:: YOUR GOAL ::
A faithful, complete copy of the records is required.

:: RECORDS FOR THE EXERCISE ::

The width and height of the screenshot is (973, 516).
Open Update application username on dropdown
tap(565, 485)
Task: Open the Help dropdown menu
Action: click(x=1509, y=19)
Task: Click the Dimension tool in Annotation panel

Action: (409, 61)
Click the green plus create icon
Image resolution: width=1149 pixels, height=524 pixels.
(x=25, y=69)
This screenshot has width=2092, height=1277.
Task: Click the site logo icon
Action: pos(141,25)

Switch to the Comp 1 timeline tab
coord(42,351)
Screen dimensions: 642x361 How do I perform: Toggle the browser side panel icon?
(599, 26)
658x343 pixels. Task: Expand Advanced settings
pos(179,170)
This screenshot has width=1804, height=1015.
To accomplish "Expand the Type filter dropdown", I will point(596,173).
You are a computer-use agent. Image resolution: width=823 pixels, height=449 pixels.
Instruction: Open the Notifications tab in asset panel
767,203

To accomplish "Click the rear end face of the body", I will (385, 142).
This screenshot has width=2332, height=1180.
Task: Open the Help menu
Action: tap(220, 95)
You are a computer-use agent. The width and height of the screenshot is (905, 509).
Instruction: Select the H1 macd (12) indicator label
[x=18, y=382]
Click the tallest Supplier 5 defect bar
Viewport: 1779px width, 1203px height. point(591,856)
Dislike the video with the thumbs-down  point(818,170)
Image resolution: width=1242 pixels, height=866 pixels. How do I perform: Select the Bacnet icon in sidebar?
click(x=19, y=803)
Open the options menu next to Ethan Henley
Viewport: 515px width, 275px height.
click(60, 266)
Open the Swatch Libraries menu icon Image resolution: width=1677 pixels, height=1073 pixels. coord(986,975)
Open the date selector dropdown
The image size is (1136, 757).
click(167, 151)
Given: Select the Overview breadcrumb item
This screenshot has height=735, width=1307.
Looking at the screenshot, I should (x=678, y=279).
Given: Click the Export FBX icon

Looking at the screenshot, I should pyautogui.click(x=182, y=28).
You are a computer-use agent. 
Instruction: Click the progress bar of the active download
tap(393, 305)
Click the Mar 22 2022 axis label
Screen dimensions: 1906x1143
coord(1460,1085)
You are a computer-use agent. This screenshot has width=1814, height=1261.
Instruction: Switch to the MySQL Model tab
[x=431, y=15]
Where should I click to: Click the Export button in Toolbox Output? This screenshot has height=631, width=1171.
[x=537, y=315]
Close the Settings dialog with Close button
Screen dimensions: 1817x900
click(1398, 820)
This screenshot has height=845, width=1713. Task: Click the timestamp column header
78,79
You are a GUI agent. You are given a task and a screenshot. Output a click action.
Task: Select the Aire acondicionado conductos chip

:: TASK SOLUTION ::
The width and height of the screenshot is (973, 516).
Open Update application username on dropdown
tap(565, 485)
Task: Open the Help dropdown menu
Action: click(x=1509, y=19)
Task: Click the Dimension tool in Annotation panel

Action: (409, 61)
Click the green plus create icon
Image resolution: width=1149 pixels, height=524 pixels.
(x=25, y=69)
This screenshot has width=2092, height=1277.
Task: Click the site logo icon
Action: pos(141,25)

Switch to the Comp 1 timeline tab
coord(42,351)
Screen dimensions: 642x361 How do I perform: Toggle the browser side panel icon?
(599, 26)
658x343 pixels. Task: Expand Advanced settings
pos(179,170)
This screenshot has width=1804, height=1015.
To accomplish "Expand the Type filter dropdown", I will point(596,173).
You are a computer-use agent. Image resolution: width=823 pixels, height=449 pixels.
Instruction: Open the Notifications tab in asset panel
767,203

To accomplish "Click the rear end face of the body", I will (385, 142).
This screenshot has width=2332, height=1180.
Task: Open the Help menu
Action: tap(220, 95)
You are a computer-use agent. The width and height of the screenshot is (905, 509).
Instruction: Select the H1 macd (12) indicator label
[x=18, y=382]
Click the tallest Supplier 5 defect bar
Viewport: 1779px width, 1203px height. point(591,856)
Dislike the video with the thumbs-down  point(818,170)
Image resolution: width=1242 pixels, height=866 pixels. How do I perform: Select the Bacnet icon in sidebar?
click(x=19, y=803)
Open the options menu next to Ethan Henley
Viewport: 515px width, 275px height.
click(60, 266)
Open the Swatch Libraries menu icon Image resolution: width=1677 pixels, height=1073 pixels. coord(986,975)
Open the date selector dropdown
The image size is (1136, 757).
click(167, 151)
Given: Select the Overview breadcrumb item
This screenshot has height=735, width=1307.
Looking at the screenshot, I should (x=678, y=279).
Given: Click the Export FBX icon

Looking at the screenshot, I should pyautogui.click(x=182, y=28).
You are a computer-use agent. 
Instruction: Click the progress bar of the active download
tap(393, 305)
Click the Mar 22 2022 axis label
Screen dimensions: 1906x1143
coord(1460,1085)
You are a computer-use agent. This screenshot has width=1814, height=1261.
Instruction: Switch to the MySQL Model tab
[x=431, y=15]
Where should I click to: Click the Export button in Toolbox Output? This screenshot has height=631, width=1171.
[x=537, y=315]
Close the Settings dialog with Close button
Screen dimensions: 1817x900
click(1398, 820)
This screenshot has height=845, width=1713. Task: Click the timestamp column header
78,79
You are a GUI agent. You are given a task and a screenshot. Output a click action.
Task: Select the Aire acondicionado conductos chip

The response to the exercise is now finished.